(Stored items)
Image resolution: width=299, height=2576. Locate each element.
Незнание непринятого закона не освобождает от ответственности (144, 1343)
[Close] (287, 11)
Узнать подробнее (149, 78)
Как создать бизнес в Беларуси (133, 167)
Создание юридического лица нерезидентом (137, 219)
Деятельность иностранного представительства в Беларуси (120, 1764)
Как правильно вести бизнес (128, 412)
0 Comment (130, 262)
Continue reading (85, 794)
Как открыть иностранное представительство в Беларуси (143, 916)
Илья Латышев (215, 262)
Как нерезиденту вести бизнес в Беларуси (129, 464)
* * *
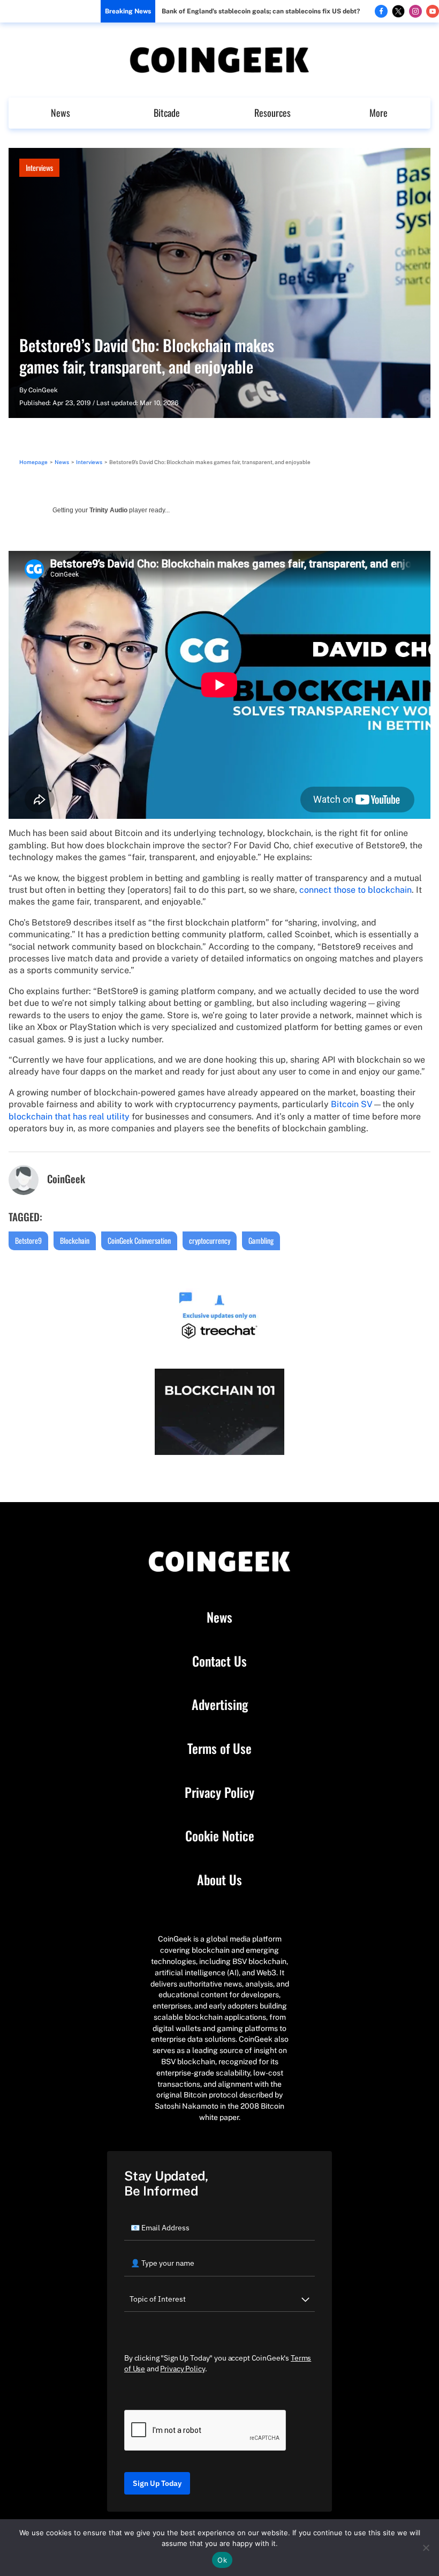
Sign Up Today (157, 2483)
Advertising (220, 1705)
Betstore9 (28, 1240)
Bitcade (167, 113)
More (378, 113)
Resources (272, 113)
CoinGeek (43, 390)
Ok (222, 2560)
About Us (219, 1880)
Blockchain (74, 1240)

WHAT YOU WILL DO. Out of the data above, set down the lines from the one with "Sign Up Today (157, 2483)" to the one with "Blockchain (74, 1240)", both included, exactly as written and with no additions.

SOLUTION FOR THIS PROBLEM.
Sign Up Today (157, 2483)
Advertising (220, 1705)
Betstore9 (28, 1240)
Bitcade (167, 113)
More (378, 113)
Resources (272, 113)
CoinGeek (43, 390)
Ok (222, 2560)
About Us (219, 1880)
Blockchain (74, 1240)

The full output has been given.